TASK DIRECTIONS:
Render the items below as a JSON list of strings, one string per line and no strings for blank lines. Leave the pictures out of the list.

═══ DATASET RECORDS

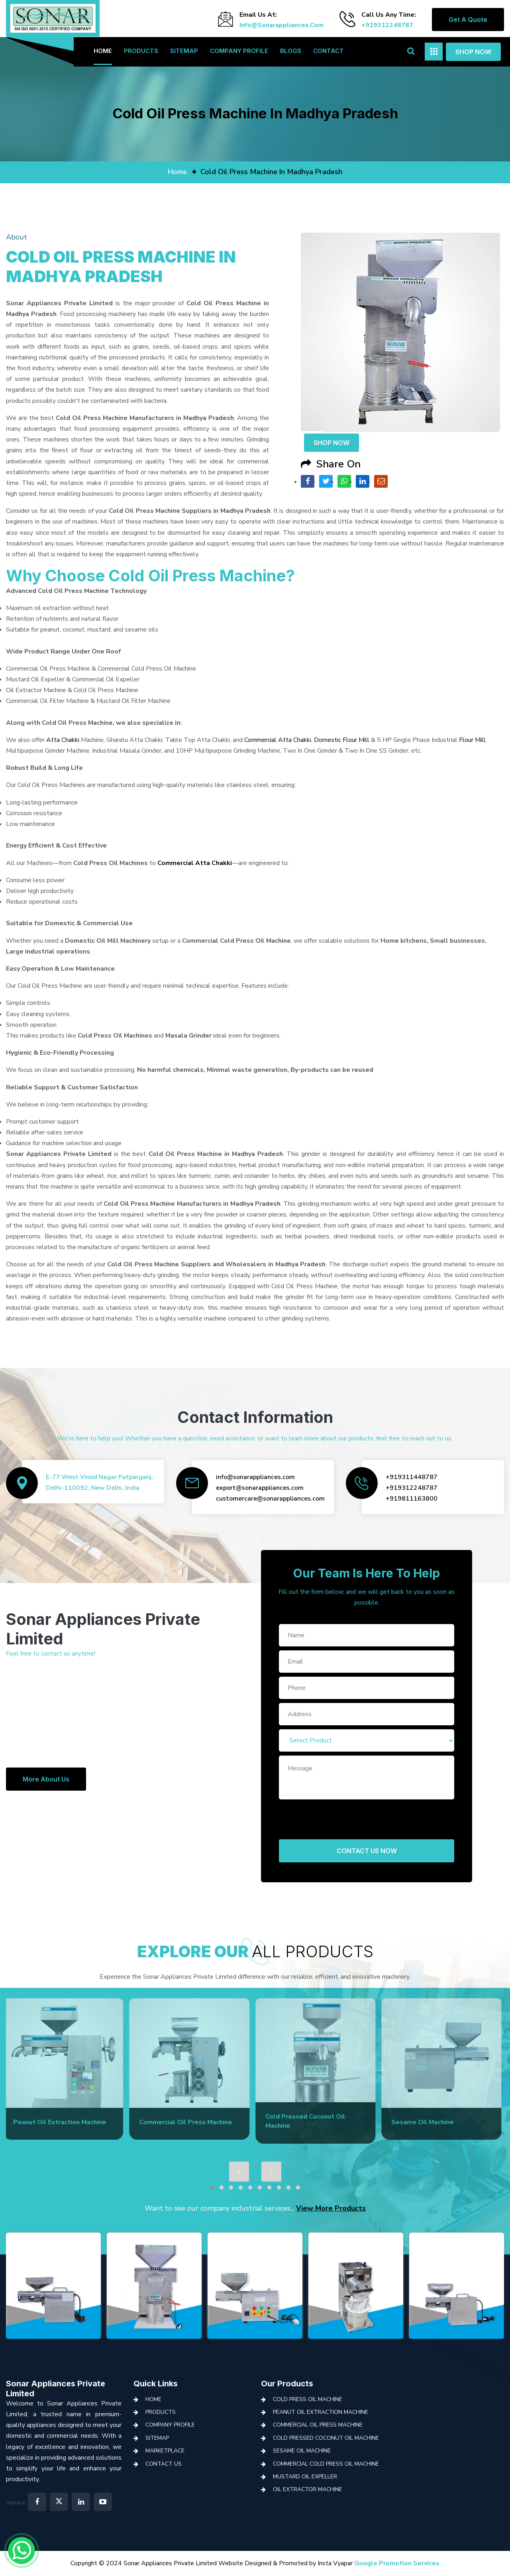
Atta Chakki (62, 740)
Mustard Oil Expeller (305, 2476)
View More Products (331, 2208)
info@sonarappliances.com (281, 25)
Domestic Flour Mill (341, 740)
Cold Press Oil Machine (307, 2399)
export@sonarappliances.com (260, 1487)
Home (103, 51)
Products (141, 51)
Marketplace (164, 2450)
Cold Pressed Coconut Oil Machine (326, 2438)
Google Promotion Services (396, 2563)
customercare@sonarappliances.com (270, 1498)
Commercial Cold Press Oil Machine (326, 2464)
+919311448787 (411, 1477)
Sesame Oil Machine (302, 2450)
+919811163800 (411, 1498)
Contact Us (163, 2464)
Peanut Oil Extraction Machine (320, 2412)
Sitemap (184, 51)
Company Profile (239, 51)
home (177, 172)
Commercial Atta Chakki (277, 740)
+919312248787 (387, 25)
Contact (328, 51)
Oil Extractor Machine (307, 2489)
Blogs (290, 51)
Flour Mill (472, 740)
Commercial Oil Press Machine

══════

TASK SOLUTION:
[
  "Atta Chakki (62, 740)",
  "Mustard Oil Expeller (305, 2476)",
  "View More Products (331, 2208)",
  "info@sonarappliances.com (281, 25)",
  "Domestic Flour Mill (341, 740)",
  "Cold Press Oil Machine (307, 2399)",
  "export@sonarappliances.com (260, 1487)",
  "Home (103, 51)",
  "Products (141, 51)",
  "Marketplace (164, 2450)",
  "Cold Pressed Coconut Oil Machine (326, 2438)",
  "Google Promotion Services (396, 2563)",
  "customercare@sonarappliances.com (270, 1498)",
  "Commercial Cold Press Oil Machine (326, 2464)",
  "+919311448787 (411, 1477)",
  "Sesame Oil Machine (302, 2450)",
  "+919811163800 (411, 1498)",
  "Contact Us (163, 2464)",
  "Peanut Oil Extraction Machine (320, 2412)",
  "Sitemap (184, 51)",
  "Company Profile (239, 51)",
  "home (177, 172)",
  "Commercial Atta Chakki (277, 740)",
  "+919312248787 (387, 25)",
  "Contact (328, 51)",
  "Oil Extractor Machine (307, 2489)",
  "Blogs (290, 51)",
  "Flour Mill (472, 740)",
  "Commercial Oil Press Machine"
]